Tanpa mempelajari teori tentang konsep matematika tersebut, masyarakat
Minangkabau telah menerapkan konsep matematika dalam kehidupan sehari-hari
menggunakan etnomatematika. Terbukti adanya bentuk etnomatematika masyarakat
minangkabau yang tercermin melalui berbagai hasil aktivitas dan kegiatan
matematika yang dimiliki dan berkembang di masyarakat minangkabau, meliputi: 1)
aktivitas membuat rancangan pembangunan rumah gadang; dan 2) aktivitas membuat
pola ukiran pada motif ukiran dinding rumah gadang. Hasil penelitian ini serupa
dengan penelitian yang dilakukan Rachmawati (2012) menunjukkan bahwa tanpa
mempelajari konsep matematika sebelumnya, masyarakat Sidoarjo telah menerapkan
konsep-konsep tersebut dalam kehidupan sehari-harinya menggunakan
etnomatematika. Terbukti adanya konsepkonsep matematika yang terkandung dalam
bangunan candi dan prasasti, satuan lokal masyarakat Sidoarjo, bentuk geometri
gerabah tradisional, motif kain batik dan bordir, serta permainan tradisional
masyarakat Sidoarjo.
f) Kelemahan artikel: Dalam pendahuluan ada beberapa pembahasan yang tidak
berhubungan dengan kalimat sebelum dan sesudahnya.
g) Penulis: Yulia Rahmawati. Z, Melvi Muchlian
h) Nama jurnal : Jurnal Analisa 5
i) Tahun terbit: 2019
j) Volume: 2
k) halaman: 124-136

B. Etnomatematika : Dalam Perspektif Budaya Madura

a) Latar belakang masalah


Pengintegrasian budaya dalam pembelajaran matematika dikenal dengan istilah
etnomatematika.

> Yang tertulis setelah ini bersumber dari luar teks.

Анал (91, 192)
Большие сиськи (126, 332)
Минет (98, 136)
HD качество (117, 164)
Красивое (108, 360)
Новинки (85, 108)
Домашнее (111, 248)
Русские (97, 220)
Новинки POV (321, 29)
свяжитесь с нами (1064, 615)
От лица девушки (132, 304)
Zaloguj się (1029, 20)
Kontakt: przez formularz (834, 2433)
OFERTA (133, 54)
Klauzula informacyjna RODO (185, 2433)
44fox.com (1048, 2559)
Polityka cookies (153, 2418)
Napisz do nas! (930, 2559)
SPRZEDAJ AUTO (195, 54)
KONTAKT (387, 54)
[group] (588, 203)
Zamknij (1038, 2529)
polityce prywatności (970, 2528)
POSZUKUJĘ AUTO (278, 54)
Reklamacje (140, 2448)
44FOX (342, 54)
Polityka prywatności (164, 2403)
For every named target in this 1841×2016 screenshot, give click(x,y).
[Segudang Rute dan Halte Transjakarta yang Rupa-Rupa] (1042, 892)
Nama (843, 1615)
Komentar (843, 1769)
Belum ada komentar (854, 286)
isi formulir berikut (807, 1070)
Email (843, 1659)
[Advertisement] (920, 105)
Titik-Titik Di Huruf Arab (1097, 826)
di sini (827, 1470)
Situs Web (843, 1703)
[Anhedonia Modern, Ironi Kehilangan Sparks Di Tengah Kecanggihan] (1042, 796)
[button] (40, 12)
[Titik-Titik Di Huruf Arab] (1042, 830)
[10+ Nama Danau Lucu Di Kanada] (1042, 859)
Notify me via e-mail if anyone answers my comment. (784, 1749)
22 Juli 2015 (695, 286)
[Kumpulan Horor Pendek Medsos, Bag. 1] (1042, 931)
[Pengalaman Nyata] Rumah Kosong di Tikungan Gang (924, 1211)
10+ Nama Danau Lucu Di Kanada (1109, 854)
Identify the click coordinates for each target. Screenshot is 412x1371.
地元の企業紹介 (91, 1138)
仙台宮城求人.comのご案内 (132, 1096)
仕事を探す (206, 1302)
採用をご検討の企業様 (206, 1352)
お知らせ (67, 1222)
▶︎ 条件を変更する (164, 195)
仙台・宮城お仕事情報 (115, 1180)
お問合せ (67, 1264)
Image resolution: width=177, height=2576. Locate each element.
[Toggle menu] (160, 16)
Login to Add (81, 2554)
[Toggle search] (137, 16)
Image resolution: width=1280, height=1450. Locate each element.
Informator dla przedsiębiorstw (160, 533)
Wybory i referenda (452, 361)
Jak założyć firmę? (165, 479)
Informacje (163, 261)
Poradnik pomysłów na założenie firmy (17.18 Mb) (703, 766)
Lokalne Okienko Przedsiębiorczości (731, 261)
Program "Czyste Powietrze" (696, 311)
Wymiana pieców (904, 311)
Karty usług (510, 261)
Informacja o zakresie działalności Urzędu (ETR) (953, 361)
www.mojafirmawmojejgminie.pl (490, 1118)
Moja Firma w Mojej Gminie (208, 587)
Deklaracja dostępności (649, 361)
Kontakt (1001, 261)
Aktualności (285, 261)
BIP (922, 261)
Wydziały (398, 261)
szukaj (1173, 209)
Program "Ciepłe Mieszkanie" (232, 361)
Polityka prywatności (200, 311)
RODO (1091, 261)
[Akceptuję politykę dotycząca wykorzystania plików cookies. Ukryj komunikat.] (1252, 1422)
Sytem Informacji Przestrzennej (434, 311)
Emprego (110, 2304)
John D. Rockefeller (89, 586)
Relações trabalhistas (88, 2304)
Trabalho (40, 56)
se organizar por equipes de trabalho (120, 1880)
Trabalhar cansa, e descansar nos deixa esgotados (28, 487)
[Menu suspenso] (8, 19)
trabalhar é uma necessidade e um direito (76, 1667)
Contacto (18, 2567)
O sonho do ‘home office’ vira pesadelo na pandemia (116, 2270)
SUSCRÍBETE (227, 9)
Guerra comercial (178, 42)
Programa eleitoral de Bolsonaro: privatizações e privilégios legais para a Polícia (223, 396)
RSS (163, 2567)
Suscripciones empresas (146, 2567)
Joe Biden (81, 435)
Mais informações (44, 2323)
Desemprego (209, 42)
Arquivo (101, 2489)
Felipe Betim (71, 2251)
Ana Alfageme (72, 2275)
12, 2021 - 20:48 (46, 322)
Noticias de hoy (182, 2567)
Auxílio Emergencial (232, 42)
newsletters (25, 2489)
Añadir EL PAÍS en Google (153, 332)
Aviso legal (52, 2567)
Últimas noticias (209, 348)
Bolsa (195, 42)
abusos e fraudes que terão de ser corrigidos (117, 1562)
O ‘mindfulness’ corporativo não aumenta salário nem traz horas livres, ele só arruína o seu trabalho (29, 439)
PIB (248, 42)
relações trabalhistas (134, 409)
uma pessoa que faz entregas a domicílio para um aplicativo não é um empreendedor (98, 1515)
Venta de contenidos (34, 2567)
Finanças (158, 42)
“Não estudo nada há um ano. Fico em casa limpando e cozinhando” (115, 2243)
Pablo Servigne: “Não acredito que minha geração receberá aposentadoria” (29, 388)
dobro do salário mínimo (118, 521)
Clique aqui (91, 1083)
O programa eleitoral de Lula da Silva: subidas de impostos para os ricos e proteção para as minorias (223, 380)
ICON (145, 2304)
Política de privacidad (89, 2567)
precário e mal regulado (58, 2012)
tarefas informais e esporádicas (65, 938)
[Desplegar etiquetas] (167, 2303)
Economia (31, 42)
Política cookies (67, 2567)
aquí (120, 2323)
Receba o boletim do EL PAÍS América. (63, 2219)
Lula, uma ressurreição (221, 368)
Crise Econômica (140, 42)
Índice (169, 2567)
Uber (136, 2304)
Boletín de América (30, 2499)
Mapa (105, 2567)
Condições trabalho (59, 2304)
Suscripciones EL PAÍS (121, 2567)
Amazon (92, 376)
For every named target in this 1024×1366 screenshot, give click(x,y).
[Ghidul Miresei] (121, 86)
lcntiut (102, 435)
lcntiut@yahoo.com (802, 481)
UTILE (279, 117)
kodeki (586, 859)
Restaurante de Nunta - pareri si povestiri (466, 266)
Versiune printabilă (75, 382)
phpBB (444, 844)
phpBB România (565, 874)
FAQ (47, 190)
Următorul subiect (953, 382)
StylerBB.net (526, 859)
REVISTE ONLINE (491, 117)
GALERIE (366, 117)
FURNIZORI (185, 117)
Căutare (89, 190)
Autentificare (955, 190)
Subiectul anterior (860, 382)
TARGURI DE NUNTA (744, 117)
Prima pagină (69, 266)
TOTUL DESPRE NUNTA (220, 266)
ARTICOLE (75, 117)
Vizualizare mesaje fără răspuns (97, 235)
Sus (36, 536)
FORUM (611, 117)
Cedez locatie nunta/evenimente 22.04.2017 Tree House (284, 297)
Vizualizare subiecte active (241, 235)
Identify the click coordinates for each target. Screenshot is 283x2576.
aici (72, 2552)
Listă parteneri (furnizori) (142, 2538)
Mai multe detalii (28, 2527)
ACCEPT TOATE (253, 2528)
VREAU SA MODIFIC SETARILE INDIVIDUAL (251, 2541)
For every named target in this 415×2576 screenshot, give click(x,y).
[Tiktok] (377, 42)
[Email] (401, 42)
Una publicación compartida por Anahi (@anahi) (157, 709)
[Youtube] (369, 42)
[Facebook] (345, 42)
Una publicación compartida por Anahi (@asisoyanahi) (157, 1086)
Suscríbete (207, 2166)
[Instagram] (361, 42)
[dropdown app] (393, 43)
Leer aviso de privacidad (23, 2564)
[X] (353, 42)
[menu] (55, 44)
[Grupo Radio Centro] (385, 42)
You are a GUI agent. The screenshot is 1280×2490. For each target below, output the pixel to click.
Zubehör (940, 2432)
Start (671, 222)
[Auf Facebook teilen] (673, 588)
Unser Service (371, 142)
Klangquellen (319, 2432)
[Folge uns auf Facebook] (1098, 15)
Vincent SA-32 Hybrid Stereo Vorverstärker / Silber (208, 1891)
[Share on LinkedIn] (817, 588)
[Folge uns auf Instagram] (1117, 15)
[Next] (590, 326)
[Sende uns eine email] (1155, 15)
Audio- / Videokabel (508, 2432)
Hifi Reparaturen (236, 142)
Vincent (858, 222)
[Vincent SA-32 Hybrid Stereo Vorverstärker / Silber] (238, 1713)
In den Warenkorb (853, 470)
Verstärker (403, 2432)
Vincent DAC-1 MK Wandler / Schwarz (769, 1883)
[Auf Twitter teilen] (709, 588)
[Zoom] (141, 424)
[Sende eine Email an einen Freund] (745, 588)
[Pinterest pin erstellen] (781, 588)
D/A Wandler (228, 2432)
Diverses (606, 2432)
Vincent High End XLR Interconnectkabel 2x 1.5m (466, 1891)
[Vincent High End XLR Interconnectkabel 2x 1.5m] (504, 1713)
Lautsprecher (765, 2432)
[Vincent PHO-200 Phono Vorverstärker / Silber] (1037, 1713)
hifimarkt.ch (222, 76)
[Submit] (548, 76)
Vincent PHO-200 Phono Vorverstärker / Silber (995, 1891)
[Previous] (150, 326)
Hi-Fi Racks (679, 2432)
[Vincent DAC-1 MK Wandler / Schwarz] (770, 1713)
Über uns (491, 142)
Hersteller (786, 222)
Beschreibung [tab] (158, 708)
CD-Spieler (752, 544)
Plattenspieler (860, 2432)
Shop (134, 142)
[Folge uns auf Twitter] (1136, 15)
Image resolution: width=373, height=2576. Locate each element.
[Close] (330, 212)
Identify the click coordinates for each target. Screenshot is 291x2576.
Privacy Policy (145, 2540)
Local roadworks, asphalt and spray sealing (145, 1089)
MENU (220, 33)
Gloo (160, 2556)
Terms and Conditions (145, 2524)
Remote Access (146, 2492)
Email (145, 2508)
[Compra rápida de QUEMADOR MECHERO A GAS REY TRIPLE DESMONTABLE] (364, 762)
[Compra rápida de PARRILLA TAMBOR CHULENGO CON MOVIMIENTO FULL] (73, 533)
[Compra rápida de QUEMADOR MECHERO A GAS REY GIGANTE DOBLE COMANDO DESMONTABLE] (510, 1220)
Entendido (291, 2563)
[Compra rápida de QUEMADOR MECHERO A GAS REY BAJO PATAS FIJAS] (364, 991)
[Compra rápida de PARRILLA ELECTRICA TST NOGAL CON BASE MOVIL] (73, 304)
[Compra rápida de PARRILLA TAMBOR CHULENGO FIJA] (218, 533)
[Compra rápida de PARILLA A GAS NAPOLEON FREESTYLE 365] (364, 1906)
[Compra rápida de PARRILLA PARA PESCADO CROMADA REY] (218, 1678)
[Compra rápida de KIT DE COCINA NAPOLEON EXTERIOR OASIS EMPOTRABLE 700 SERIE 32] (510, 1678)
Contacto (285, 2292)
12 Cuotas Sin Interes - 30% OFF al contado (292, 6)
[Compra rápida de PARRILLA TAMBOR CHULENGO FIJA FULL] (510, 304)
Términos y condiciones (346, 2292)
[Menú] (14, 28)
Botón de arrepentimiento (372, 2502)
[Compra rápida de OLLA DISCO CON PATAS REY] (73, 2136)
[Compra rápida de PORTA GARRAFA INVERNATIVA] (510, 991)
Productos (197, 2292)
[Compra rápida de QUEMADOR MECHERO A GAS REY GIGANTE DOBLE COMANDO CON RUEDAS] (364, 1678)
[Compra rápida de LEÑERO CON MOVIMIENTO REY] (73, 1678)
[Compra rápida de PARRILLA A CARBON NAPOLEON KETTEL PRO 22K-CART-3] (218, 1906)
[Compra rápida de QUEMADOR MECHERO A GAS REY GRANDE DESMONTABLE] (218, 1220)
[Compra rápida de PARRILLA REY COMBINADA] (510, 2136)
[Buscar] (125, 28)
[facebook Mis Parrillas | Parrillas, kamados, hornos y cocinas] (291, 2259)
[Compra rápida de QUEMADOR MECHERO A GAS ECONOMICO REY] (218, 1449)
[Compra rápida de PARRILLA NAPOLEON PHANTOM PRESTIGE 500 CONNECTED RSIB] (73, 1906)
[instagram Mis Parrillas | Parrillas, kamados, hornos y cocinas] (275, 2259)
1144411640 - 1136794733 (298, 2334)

Dalam etnomatematika, pembelajaran tentang matematika
menggunakan perspektif budaya yang terkait dengan berbagai aktivitas matematika
seperti mengelompokkan, berhitung, mengukur, merancang bangun, bermain,
menentukan lokasi dan lain sebagainya. Hal ini sesuai dengan pendapat D’Ambrosio
(dalam Dominikus dkk, 2014) yang menyatakan bahwa etnomatematika adalah
matematika yang dipraktekkan diantara kelompok budaya, seperti masyarakat,
kelompok buruh, anak-anak dari kelompok usia tertentu bahkan sampai sekelas
professional. Lebih lanjut D'Ambrosio juga mengungkapkan bahwa tujuan dari
etnomatematika adalah untuk menunjukkan bahwa dalam mengiterpretasikan
matematika terdapat berbagai macam cara dengan mempertimbangkan pengetahuan
matematika sekolah yang dikembangkan melalui berbagai sektor masyarakat, serta
dengan mempertimbangkan berbagai budaya yang mengandung praktik matematika.

b) Tujuan
Penelitian ini dilakukan untuk menemukan unsur-unsur matematika
(etnomatematika ) pada Budaya Madura.

c) Artefak /objek yg diteliti


Budaya-budaya Madura yaitu Karapan sapi, Saronen, Ta'tanji dll.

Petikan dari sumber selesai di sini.